## DESCRIPTION OF THE TASK
Reproduce the lines of the records below, from the line with "Hyperz#0001 username link" through the line with "Switch to the Alquilar", both included, as a Markdown table with columns Row and Line, numbering each row and omitting any blank lines.

══ DATA SECTION

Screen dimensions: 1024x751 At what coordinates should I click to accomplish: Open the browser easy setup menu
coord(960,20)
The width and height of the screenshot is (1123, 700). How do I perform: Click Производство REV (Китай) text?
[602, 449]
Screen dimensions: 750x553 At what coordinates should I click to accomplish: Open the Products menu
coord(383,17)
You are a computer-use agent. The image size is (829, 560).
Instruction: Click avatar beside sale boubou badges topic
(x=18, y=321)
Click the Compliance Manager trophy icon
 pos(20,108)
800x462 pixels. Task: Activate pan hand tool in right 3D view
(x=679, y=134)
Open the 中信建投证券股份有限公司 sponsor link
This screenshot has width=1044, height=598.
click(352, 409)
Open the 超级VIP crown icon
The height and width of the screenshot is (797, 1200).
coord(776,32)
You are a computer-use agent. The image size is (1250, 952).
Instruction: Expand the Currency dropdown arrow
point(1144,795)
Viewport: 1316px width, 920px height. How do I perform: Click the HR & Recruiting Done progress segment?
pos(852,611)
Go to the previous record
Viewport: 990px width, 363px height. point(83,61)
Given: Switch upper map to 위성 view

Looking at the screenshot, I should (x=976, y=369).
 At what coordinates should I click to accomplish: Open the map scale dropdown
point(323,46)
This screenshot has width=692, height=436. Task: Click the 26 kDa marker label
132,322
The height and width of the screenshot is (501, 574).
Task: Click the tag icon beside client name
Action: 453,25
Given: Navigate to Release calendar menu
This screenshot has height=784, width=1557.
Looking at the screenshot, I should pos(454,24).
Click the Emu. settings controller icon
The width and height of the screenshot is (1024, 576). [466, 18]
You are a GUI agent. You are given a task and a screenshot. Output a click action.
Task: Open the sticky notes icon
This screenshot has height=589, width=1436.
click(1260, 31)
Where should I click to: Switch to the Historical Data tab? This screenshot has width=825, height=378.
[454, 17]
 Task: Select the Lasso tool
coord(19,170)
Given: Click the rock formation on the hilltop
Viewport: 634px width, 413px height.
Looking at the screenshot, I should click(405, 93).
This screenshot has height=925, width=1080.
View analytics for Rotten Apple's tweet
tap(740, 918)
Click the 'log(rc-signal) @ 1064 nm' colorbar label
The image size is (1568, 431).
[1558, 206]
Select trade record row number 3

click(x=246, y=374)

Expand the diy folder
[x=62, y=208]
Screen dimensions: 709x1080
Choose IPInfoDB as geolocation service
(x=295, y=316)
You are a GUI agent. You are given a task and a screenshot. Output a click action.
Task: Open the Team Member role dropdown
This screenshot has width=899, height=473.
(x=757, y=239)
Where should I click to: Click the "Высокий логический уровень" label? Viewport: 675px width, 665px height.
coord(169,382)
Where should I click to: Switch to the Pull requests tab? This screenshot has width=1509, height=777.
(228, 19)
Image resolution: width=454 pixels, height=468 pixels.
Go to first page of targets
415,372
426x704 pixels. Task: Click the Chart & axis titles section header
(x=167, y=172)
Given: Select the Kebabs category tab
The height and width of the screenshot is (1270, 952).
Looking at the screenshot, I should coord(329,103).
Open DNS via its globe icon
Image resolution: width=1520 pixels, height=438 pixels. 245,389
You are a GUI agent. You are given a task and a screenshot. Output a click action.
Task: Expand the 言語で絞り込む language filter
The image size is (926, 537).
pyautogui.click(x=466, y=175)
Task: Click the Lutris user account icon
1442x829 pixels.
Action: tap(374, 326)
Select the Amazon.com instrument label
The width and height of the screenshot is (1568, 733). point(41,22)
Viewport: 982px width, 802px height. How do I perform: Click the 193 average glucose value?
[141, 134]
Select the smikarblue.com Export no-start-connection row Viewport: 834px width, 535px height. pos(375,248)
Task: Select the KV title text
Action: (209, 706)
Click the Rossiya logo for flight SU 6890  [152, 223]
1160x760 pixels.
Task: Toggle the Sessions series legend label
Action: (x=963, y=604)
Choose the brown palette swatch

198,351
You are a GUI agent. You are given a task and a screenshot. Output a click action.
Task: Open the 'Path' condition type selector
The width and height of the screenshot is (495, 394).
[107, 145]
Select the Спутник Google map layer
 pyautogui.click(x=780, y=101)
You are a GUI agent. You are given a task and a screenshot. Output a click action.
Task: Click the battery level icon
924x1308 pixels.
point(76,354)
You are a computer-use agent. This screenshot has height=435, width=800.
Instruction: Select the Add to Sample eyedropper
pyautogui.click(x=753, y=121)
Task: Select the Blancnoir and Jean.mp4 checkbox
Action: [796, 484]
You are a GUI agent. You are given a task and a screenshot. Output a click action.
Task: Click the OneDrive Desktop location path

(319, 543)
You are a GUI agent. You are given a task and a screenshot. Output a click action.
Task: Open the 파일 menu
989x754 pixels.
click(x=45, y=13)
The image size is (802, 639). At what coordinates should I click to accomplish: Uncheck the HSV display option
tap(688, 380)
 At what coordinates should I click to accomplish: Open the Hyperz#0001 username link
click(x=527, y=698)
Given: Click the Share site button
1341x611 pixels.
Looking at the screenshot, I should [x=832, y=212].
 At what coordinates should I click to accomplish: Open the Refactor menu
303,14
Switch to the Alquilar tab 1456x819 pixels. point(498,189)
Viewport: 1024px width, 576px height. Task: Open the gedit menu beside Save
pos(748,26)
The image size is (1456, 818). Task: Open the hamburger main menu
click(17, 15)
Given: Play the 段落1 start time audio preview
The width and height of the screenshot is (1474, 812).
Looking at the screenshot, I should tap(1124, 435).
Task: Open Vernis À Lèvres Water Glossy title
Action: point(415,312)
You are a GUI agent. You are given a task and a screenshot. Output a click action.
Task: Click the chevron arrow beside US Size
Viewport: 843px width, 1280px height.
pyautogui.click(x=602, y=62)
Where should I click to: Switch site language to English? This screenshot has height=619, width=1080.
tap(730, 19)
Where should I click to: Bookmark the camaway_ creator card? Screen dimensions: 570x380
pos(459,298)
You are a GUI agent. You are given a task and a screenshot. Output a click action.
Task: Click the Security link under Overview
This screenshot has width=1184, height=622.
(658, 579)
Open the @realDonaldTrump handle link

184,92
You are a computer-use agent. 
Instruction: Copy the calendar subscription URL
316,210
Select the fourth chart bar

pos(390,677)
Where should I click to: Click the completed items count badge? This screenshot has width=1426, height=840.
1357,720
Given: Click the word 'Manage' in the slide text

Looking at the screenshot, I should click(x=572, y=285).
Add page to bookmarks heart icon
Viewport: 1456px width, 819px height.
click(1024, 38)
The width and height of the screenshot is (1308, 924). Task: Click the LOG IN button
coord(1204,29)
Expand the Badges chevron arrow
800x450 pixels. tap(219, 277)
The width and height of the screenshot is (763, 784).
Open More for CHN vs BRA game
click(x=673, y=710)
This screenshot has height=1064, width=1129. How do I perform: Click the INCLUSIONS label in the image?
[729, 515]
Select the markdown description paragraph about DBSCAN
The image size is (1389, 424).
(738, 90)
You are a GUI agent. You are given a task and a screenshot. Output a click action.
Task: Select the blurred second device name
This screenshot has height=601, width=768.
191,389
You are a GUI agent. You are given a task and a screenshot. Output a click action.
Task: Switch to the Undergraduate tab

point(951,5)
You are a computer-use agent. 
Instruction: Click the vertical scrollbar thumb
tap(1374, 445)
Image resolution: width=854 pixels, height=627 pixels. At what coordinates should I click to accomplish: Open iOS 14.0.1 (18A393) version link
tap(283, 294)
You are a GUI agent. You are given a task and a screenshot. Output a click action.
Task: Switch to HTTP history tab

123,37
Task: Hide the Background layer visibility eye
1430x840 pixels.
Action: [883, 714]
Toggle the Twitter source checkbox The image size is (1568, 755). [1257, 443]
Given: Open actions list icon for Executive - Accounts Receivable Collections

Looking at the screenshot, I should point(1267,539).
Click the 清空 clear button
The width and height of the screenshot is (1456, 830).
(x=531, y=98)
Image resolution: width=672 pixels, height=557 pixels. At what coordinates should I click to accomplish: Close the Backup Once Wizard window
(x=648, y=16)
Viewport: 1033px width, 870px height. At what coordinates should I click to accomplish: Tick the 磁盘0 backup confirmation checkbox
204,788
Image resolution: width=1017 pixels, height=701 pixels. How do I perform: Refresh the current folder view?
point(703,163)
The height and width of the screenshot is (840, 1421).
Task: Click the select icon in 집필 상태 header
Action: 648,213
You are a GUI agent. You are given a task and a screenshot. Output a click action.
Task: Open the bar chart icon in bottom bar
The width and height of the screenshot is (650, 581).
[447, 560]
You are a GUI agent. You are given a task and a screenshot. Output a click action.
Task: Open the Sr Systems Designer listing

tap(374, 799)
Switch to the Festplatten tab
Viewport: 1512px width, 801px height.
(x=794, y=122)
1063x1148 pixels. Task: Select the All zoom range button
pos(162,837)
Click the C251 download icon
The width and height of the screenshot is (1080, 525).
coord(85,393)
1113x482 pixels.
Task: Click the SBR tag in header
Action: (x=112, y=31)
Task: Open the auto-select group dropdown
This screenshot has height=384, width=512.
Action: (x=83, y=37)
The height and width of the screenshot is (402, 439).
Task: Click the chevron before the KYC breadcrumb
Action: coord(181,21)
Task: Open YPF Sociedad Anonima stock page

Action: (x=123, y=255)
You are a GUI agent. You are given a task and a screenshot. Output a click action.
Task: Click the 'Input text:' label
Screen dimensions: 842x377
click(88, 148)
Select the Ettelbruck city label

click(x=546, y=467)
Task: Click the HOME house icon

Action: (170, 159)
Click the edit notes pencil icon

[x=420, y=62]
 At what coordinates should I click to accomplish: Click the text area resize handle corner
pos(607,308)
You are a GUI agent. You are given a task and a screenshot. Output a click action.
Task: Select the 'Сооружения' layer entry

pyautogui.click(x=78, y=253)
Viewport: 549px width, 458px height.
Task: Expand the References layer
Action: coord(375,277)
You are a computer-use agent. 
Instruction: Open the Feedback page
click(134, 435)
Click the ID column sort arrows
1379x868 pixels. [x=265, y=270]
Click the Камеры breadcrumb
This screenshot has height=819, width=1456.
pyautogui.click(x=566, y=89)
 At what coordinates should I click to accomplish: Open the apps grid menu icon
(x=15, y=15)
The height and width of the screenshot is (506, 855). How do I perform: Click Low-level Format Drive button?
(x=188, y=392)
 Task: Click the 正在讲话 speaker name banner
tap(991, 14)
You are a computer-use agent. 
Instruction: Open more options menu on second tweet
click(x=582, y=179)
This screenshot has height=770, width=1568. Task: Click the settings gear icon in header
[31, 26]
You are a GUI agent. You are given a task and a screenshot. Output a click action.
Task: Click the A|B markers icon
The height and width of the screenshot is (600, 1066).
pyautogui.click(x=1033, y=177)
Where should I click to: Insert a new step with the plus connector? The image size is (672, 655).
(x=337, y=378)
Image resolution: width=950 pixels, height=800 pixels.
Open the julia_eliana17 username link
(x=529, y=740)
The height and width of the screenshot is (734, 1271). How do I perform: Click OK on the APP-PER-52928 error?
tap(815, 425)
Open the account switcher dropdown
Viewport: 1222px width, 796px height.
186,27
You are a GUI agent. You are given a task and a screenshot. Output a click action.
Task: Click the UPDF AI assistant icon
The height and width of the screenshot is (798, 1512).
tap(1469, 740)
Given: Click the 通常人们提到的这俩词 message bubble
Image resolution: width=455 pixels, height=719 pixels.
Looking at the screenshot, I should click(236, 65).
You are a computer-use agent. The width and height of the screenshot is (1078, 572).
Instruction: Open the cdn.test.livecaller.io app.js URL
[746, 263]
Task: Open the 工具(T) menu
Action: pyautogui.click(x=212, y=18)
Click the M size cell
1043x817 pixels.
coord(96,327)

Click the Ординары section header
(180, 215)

════

## RESULT OF THE TASK
| Row | Line |
|---|---|
| 1 |  At what coordinates should I click to accomplish: Open the Hyperz#0001 username link |
| 2 | click(x=527, y=698) |
| 3 | Given: Click the Share site button |
| 4 | 1341x611 pixels. |
| 5 | Looking at the screenshot, I should [x=832, y=212]. |
| 6 |  At what coordinates should I click to accomplish: Open the Refactor menu |
| 7 | 303,14 |
| 8 | Switch to the Alquilar tab 1456x819 pixels. point(498,189) |